▶ **SELECTED EXCERPT**
◇ ◇ ◇ ◇

Should not the UK government step in to save the hamsters? A jumbo jet should be able to accommodate all the hamster refugees from this hamstercide. Hamster Lives Matter.

Andrea Re
Andrea Re
4 months ago

But how many of the rules we have to live through were unthinkable until they became… thinkable and subsequently a reality?

Last edited 4 months ago by Andrea Re
Gunner Myrtle
Gunner Myrtle
4 months ago
Reply to  Andrea Re

This could easily happen in Canada.

Josh Woods
Josh Woods
4 months ago
Reply to  Gunner Myrtle

They did this to shelter dogs in Australia during the Delta outbreak, and of course another infamous incident here in the UK 21 years ago during the foot-and-mouth disease that was initiated by Null Ferguson- Wait, the name really rings a bell here! Also remind what that quote by Mark Twain was?

◇ ◇ ◇ ◇

▶ **DATA FOR REVIEW**
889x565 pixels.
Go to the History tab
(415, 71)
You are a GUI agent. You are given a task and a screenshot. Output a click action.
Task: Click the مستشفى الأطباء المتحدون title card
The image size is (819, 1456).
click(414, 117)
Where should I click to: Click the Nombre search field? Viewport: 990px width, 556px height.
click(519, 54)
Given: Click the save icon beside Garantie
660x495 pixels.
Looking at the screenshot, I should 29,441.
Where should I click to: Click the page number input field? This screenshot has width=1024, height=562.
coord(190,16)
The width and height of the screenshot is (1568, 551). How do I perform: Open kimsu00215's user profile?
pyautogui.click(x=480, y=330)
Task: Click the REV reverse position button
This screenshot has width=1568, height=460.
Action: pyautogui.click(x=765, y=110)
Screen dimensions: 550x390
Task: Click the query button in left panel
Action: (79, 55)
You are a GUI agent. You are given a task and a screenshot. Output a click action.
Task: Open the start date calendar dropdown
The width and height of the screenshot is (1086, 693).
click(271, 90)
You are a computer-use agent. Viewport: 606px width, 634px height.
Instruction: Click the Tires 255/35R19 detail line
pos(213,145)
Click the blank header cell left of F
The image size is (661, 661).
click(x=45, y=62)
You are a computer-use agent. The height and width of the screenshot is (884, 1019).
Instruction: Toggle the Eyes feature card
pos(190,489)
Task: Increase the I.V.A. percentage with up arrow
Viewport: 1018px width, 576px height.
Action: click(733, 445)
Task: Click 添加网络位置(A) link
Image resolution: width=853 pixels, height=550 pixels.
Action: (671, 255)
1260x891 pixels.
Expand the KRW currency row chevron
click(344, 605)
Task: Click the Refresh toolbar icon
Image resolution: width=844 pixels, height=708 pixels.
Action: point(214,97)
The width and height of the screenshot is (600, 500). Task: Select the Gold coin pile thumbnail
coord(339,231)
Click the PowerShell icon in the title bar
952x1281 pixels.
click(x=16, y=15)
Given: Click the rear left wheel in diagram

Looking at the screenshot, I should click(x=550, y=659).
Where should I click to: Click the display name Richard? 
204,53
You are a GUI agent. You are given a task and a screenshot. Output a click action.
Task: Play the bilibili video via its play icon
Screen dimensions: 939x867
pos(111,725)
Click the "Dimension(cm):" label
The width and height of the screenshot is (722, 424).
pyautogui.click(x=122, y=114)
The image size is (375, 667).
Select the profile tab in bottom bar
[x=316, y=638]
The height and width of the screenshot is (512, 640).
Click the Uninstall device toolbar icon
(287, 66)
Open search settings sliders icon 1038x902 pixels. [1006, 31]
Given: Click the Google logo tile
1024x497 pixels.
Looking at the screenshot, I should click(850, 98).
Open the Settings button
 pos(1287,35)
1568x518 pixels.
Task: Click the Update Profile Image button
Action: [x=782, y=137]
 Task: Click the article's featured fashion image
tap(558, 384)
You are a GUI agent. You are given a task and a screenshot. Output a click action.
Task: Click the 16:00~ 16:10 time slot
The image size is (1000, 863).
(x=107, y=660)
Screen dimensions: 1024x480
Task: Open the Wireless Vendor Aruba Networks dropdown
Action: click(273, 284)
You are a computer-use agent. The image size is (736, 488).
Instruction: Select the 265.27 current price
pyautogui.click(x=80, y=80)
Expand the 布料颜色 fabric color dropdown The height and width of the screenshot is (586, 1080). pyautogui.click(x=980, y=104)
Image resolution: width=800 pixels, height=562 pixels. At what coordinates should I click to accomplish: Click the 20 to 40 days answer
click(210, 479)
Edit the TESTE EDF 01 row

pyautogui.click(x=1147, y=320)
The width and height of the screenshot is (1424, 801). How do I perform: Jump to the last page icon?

◇ ◇ ◇ ◇

▶ **WHAT THE TASK ASKS**
Decide whether each statement below agrees with the comment thread above. Answer yes or no for each, and quote the words from the thread that settle it.
(a) One commenter says the same thing could easily happen in Canada.
(b) The foot-and-mouth incident in the UK is placed 12 years ago.
(c) Shelter dogs in Australia are mentioned in connection with the Delta outbreak.

▶ **WRITTEN SOLUTION**
(a) Yes: "This could easily happen in Canada."
(b) No: "21 years ago during the foot-and-mouth disease"
(c) Yes: "They did this to shelter dogs in Australia during the Delta outbreak"